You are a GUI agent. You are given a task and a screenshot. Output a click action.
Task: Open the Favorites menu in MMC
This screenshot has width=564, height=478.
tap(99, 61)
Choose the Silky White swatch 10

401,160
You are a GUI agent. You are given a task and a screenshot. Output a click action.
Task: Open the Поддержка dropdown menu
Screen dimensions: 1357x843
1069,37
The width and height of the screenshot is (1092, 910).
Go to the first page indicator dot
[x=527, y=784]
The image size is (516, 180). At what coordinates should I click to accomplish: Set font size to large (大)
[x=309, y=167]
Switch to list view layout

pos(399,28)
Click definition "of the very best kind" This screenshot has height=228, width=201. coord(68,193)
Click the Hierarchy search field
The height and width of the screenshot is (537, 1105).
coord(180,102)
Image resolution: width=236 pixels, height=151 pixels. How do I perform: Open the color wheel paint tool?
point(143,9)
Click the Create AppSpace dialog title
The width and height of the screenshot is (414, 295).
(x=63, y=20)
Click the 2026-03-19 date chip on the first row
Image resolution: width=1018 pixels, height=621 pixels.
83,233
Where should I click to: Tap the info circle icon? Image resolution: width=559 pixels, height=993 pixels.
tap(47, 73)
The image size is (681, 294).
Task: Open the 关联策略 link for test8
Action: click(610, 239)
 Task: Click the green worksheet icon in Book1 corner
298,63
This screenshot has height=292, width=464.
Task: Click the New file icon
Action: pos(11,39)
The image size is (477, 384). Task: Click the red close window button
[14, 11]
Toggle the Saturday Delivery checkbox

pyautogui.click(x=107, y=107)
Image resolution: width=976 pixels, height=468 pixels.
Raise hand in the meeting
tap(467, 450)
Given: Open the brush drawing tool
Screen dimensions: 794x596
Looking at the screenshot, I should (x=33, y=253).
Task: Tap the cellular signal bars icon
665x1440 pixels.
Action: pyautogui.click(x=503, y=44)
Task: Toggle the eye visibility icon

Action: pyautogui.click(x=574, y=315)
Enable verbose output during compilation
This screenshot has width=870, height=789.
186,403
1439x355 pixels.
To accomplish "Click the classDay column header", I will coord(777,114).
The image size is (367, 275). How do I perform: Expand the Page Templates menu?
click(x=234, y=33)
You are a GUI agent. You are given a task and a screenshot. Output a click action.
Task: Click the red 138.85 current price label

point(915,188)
========================================
_The task_:
Each record shown above must be printed once more, exactly.

_Answer to the problem_:
You are a GUI agent. You are given a task and a screenshot. Output a click action.
Task: Open the Favorites menu in MMC
This screenshot has width=564, height=478.
tap(99, 61)
Choose the Silky White swatch 10

401,160
You are a GUI agent. You are given a task and a screenshot. Output a click action.
Task: Open the Поддержка dropdown menu
Screen dimensions: 1357x843
1069,37
The width and height of the screenshot is (1092, 910).
Go to the first page indicator dot
[x=527, y=784]
The image size is (516, 180). At what coordinates should I click to accomplish: Set font size to large (大)
[x=309, y=167]
Switch to list view layout

pos(399,28)
Click definition "of the very best kind" This screenshot has height=228, width=201. coord(68,193)
Click the Hierarchy search field
The height and width of the screenshot is (537, 1105).
coord(180,102)
Image resolution: width=236 pixels, height=151 pixels. How do I perform: Open the color wheel paint tool?
point(143,9)
Click the Create AppSpace dialog title
The width and height of the screenshot is (414, 295).
(x=63, y=20)
Click the 2026-03-19 date chip on the first row
Image resolution: width=1018 pixels, height=621 pixels.
83,233
Where should I click to: Tap the info circle icon? Image resolution: width=559 pixels, height=993 pixels.
tap(47, 73)
The image size is (681, 294).
Task: Open the 关联策略 link for test8
Action: click(610, 239)
 Task: Click the green worksheet icon in Book1 corner
298,63
This screenshot has height=292, width=464.
Task: Click the New file icon
Action: pos(11,39)
The image size is (477, 384). Task: Click the red close window button
[14, 11]
Toggle the Saturday Delivery checkbox

pyautogui.click(x=107, y=107)
Image resolution: width=976 pixels, height=468 pixels.
Raise hand in the meeting
tap(467, 450)
Given: Open the brush drawing tool
Screen dimensions: 794x596
Looking at the screenshot, I should (x=33, y=253).
Task: Tap the cellular signal bars icon
665x1440 pixels.
Action: pyautogui.click(x=503, y=44)
Task: Toggle the eye visibility icon

Action: pyautogui.click(x=574, y=315)
Enable verbose output during compilation
This screenshot has width=870, height=789.
186,403
1439x355 pixels.
To accomplish "Click the classDay column header", I will coord(777,114).
The image size is (367, 275). How do I perform: Expand the Page Templates menu?
click(x=234, y=33)
You are a GUI agent. You are given a task and a screenshot. Output a click action.
Task: Click the red 138.85 current price label

point(915,188)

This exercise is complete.